現在、大学スポーツの統括組織(通称スポーツ局)設置が、大学スポーツ協会(通称ユニバス)主導で進んでいます。それらスポーツ局の中には、一年間の活動をまとめた「活動報告」を公表する大学もあります。今回は、アメリカ大学スポーツ局の「活動報告」を、先日リリースされたデューク大学体育局活動報告(Duke University Department of Athletics Annual Report)を事例に見ていきたいと思います。

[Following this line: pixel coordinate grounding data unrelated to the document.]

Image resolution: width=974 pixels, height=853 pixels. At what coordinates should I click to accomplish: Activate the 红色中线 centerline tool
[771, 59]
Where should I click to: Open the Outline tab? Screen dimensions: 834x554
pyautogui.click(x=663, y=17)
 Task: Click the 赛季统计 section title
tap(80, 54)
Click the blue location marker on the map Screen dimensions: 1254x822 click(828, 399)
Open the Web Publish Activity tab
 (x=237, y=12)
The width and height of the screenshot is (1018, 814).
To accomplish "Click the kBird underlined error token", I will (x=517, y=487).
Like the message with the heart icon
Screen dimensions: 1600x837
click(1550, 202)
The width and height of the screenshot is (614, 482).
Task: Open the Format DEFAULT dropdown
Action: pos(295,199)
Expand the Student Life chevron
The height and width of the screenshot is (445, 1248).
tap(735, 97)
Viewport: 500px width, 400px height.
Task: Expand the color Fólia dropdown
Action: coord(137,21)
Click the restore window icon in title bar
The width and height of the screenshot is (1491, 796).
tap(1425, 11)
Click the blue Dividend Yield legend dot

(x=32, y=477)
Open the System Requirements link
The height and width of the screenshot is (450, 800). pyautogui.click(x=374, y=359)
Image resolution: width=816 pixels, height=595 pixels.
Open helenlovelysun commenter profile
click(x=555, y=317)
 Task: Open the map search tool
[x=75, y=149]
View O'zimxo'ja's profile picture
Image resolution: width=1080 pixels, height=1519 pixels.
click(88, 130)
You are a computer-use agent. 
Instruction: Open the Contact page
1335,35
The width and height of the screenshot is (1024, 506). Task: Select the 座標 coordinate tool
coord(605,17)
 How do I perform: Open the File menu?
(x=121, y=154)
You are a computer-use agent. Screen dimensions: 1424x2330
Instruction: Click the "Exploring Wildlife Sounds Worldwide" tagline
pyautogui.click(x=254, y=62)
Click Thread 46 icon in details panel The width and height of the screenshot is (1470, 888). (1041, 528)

なお、アメリカ大学は、秋が新学期になるため、7月~6月が一般的な会計期間となります。
全体の構成
全体のハイライト
新しい指導者の雇用
学業面の成果
ドラフト結果
表彰
スポーツ局部署の活動
各運動部活動振り返り(アメリカ大学では、スポーツ局の中に各運動部が位置付けられているので、チーム成績もスポーツ局の報告の中に含まれます。)
1.新しい指導者について
興行収入があるスポーツ(アメリカンフットボール、男女バスケットボールや野球等)の監督交代は、大学スポーツステークホルダー(大学教職員、学生、保護者、地域住民や支援者等)にとって、とても気になるトピックの一つです。今年は特に、Duke大学男子バスケットボール監督であり、バスケットボール界のレジェンドである、コーチK( MIKE KRZYZEWSKI)の退任と、後任の Jon Scheyer氏が決まった年であり、報告書では大きく取り上げてられいます。
2.学業面の成果
Duke大学における、2011年入学の全運動部学生の卒業率 (Graduation Success Rate)は、99%で全米で見ても高い結果でした。また、卒業率の早期指標として開発された、 Academic Progress Rate (APR※)でも、27チーム中、14チームが満点の1000点でした。
※APRの詳細は、こちらをご覧ください。
3.ドラフト結果
Duke大学で最も有名な運動部は、男子バスケットボールです。コーチKの在籍した42シーズンの間に、5度の全米チャンピオンとなり、1,129勝(309敗)という輝かしい成績を残しました。そして、大学からプロに進む選手も多く、今年のNBA(National Basketball Association)ドラフトでは、全体一位の Paolo Banchero選手を始め、5名の学生選手がDuke大学から指名されました。
4.表彰
「 Elite 90 Academic Recognition Award Program」でも取り挙げましたが、アメリカには、運動部学生の学業と、部活動の両立を表彰する団体が多くあります。名誉なものとして、全米で最も学業が優秀と表彰される、「Academic All-American」には、48名のDuke学生選手が今年選ばれています。
5.スポーツ局の活動
アメリカ大学におけるスポーツ局の特徴は、学生選手が大学生活に必要な支援のほぼ全て(授業を除く)が、スポーツ局に集約されていることです。支援体制の規模は、大学規模(多くの場合予算)に強く影響されますが、スポーツ医学、コンプライアンス、マーケティング、学業支援、地域活動、人材育成(Professional Development)など、Duke大学スポーツ局の支援について紹介されています。
6.各運動部活動振り返り
アメリカ大学では、スポーツ局の中に各運動部が位置付けられているので、チーム活動報告もスポーツ局の報告の中に含まれます。ここでは、シーズンの振り返り、試合スケジュール、選手名、チーム・個人の競技成績や表彰内容が競技別に紹介されています。
7.まとめ
スポーツ局活動報告書は、単に大学スポーツの業績を集めたものではなく、大学として、運動部活動におけるガバナンスと支援内容を具体的に示したものです。スポーツ局の支援機能について、規定があるNCAAに対して、日本では、スポーツ局組織体制や支援範囲は、各大学で異なります。一方で、Duke大学のような報告書(全57ページ)は無理でも、学外からは見えにくい、運動部学生への支援についてまとめた「活動報告」は、大学スポーツステークホルダーに、活動を理解してもらう上で有用なツールとなると思います。